To rule out defects in active site complementation, we next determined whether the ATPase stimulation by cofactors was compromised in these mutants. TorA wild type (WT) and mutant derivatives were purified from Expi293 cells (Figure 2B), and ATPase activity was measured in the absence and presence of LAP1LD and LULL1LD. We found that at equimolar concentrations of cofactor and TorA WT or its mutant derivatives, both interface mutants (TorA G251D; TorA 3xD [K248D, G251D, H254D]) were strongly stimulated by LAP1LD and LULL1LD, albeit with a modest reduction in catalytic efficiency (Figure 2C and Supplemental Figure S2). Remarkably, a substantially higher ATPase activity was observed at lower concentrations of either cofactor for TorA G251D and TorA 3xD relative to TorA WT (Supplemental Figure S2). Given that the interface mutants retain both cofactor binding and cofactor-induced ATPase activity, we conclude that their overall structural integrity is not grossly perturbed.

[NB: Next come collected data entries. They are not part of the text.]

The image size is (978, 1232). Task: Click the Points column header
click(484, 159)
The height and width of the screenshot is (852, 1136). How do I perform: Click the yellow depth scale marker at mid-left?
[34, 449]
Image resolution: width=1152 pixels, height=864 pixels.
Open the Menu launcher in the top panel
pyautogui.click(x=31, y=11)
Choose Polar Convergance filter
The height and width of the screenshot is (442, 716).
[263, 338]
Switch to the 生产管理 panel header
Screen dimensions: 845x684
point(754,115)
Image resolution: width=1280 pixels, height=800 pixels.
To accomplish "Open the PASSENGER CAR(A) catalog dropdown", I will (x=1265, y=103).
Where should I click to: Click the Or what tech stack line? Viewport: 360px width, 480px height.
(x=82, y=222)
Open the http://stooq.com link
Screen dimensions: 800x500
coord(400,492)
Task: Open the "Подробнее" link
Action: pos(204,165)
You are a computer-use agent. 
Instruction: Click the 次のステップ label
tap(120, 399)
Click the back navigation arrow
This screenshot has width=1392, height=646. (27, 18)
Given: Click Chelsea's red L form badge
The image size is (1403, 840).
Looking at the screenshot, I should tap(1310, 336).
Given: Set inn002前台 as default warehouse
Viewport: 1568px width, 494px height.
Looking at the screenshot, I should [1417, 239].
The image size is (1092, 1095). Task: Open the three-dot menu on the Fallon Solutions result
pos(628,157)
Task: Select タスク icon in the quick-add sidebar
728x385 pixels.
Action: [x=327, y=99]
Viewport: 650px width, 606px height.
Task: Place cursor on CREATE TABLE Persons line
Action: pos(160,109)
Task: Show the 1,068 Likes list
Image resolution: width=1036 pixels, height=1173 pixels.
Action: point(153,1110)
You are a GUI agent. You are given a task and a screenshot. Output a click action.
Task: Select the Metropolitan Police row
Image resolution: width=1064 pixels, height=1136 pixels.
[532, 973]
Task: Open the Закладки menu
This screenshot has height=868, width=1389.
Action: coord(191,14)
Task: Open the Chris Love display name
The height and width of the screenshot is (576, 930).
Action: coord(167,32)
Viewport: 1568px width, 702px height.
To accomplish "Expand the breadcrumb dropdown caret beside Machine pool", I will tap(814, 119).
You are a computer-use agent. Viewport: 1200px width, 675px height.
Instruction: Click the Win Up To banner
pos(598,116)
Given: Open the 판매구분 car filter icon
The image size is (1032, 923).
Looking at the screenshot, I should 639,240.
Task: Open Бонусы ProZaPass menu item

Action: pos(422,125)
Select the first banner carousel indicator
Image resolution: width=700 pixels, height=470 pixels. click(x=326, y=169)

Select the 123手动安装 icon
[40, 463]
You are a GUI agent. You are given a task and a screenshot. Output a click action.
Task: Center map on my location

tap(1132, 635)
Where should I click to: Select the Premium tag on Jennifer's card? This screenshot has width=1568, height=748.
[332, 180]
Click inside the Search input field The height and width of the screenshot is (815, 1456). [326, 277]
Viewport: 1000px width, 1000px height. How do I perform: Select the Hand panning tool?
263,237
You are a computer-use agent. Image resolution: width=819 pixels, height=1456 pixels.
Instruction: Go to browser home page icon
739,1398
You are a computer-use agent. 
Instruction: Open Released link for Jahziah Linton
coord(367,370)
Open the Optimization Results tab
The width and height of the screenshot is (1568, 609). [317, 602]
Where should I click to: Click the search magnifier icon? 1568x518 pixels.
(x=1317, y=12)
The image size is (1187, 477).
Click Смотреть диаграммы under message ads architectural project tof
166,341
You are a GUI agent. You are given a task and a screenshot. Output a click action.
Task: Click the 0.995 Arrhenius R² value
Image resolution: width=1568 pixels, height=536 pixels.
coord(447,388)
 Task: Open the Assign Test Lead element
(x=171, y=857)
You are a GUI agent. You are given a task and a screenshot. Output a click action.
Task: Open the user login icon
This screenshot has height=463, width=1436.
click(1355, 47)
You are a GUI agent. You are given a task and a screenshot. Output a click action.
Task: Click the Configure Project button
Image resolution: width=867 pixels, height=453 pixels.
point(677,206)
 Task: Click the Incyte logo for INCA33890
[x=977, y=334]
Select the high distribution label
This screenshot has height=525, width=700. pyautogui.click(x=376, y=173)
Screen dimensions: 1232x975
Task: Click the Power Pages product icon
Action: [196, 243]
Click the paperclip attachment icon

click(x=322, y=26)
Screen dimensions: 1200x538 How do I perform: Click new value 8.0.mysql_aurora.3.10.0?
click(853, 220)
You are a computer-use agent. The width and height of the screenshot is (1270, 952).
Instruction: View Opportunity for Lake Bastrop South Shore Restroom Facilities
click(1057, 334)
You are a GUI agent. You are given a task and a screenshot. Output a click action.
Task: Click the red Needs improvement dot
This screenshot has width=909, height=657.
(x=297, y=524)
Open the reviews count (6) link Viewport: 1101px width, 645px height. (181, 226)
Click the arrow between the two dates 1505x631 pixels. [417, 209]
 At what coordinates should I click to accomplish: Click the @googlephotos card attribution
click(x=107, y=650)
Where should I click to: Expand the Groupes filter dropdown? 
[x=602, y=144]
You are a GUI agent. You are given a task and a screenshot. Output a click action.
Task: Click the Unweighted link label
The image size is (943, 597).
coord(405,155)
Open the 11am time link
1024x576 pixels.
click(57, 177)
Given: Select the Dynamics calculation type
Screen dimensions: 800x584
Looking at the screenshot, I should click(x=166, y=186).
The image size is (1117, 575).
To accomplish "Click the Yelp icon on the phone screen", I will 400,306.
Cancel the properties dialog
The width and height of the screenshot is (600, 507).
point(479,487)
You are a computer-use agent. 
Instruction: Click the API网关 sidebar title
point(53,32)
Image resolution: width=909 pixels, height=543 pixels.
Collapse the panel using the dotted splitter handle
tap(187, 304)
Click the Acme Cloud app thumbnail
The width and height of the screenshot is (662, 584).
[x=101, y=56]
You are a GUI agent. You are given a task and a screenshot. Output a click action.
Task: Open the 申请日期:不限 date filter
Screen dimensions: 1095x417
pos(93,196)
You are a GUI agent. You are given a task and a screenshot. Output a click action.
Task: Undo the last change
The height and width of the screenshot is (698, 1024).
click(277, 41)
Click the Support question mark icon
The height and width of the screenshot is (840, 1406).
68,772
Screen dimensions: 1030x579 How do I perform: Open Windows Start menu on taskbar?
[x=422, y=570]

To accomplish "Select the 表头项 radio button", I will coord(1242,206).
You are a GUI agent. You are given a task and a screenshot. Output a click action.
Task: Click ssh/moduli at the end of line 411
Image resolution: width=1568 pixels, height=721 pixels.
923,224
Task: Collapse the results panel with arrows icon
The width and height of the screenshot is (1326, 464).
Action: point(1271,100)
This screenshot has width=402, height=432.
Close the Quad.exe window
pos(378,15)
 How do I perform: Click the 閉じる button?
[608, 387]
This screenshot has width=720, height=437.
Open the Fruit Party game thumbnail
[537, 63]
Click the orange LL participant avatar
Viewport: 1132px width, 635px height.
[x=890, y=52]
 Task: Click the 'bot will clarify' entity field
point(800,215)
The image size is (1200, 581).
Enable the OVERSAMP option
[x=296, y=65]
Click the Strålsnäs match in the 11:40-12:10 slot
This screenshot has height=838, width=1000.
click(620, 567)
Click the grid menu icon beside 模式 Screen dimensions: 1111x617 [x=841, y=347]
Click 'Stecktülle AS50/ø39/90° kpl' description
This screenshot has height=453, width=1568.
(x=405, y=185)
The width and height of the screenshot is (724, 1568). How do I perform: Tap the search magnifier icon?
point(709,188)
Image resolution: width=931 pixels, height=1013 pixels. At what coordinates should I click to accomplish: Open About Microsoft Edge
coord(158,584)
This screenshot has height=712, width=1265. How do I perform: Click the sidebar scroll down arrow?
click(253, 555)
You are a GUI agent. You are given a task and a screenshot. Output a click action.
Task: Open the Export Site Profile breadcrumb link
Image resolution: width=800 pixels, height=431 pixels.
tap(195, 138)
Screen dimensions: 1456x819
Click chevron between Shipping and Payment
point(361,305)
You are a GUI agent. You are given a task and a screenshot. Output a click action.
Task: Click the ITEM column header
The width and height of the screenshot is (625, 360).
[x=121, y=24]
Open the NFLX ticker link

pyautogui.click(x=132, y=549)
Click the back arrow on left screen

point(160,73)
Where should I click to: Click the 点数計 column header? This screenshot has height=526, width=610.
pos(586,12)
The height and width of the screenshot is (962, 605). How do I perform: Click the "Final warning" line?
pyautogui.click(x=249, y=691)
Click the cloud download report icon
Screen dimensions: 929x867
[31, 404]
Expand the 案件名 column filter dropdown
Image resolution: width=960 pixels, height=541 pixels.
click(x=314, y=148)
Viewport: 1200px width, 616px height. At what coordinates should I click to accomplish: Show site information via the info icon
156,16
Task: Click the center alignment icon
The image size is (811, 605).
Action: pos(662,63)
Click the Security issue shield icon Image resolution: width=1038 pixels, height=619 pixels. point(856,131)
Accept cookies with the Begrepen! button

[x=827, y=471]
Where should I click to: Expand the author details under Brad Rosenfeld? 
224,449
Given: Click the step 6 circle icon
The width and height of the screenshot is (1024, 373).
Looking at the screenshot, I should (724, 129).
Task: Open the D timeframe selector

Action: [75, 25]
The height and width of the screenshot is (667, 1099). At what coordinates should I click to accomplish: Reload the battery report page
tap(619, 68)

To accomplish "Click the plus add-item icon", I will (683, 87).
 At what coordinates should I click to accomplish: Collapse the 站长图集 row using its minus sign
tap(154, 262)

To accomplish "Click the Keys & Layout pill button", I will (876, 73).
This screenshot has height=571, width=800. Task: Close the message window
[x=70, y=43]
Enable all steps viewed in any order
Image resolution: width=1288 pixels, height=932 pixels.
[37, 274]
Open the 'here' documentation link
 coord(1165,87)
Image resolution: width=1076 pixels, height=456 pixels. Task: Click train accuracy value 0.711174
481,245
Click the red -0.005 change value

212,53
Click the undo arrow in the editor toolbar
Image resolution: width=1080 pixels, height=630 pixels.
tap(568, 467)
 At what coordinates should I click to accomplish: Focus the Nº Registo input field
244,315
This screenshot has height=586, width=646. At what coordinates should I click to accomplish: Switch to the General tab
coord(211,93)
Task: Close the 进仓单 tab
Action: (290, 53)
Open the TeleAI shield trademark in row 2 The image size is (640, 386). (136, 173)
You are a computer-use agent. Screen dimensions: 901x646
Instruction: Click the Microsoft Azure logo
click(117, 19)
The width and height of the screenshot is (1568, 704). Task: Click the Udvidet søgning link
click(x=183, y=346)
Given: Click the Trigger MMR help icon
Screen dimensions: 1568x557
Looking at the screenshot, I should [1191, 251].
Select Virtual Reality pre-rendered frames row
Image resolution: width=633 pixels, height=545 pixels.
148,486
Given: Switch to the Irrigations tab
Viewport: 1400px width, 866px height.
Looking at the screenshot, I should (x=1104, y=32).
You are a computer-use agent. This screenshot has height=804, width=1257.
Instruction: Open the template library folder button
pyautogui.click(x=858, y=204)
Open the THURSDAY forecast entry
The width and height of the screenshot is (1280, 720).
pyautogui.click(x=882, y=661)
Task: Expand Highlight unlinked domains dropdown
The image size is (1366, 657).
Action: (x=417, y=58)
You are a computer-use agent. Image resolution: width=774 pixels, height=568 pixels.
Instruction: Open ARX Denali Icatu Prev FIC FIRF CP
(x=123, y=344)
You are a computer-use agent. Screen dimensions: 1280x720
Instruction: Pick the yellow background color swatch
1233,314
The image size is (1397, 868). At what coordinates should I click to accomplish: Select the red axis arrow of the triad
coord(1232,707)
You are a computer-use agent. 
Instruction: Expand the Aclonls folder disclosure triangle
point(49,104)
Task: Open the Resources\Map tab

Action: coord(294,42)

Structural validation of nucleotide-dependent TorsinA homo-oligomerization

We next asked whether TorA forms oligomeric species in a nucleotide-dependent manner. After incubating purified TorA WT with or without ATP or ADP, we employed size exclusion chromatography (SEC) to resolve oligomeric species. In the presence of ATP, two distinct peaks corresponding to a higher and lower apparent molecular mass emerge, while Torsin without nucleotide or with ADP elutes as one distinct peak (Figure 3A). We next examined the corresponding elution fractions for each of these peaks by negative stain EM. The higher molecular mass peak contains a mixture of ring-shaped and lock washer structures with a diameter of ∼10 nm, while no ordered structures were observed in later fractions (Figure 3, A and B). To our knowledge, homo-oligomeric ring or lock washer assemblies for TorA were not visualized through structural methods previously. Given that our experiments were performed above the critical micelle concentration for dodecyl maltoside (DDM) and assuming that each hydrophobic domain of TorA (37 kDa) is solubilized by a micelle of ∼72 kDa (Strop and Brunger, 2005), we estimate that the observed species in the presence of ATP (∼600 kDa) would be consistent with a hexameric assembly. With a diameter of ∼10 nm, the observed dimensions of the homo-oligomer are in principle consistent with a homohexamer. However, we cannot exclude the formal possibility that more than one TorA subunit is immersed in a shared detergent micelle, which could lead to an underestimation of the apparent mass via SEC. Therefore, additional higher resolution approaches are necessary to establish the precise stoichiometry of the oligomeric state in the future, though we can firmly conclude that TorA forms homo-oligomers in a strictly ATP-dependent manner.

FIGURE 3:

FIGURE 3:

TorsinA forms homo-oligomeric ring structures in the presence of ATP that are disassembled by LAP1LD or mutations of the “back” interface. (A) TorsinA (44 μM) was incubated with 2 mM of ATP or ADP and in the absence of nucleotide and the formation of complexes was assessed by SEC. Fractions were analyzed by negative stain electron microscopy. (B) Purified wild-type, G251D, and 3xD mutant TorsinA (44 μM each) were incubated in the presence of 2 mM ATP and complex formation assessed by SEC. (C) TorsinA (44 μM) was incubated with 2 mM ATP before the addition of 6:1 (mol:mol) Torsin:LAP1LD (5 min. on ice) and complex formation assessed by SEC as before.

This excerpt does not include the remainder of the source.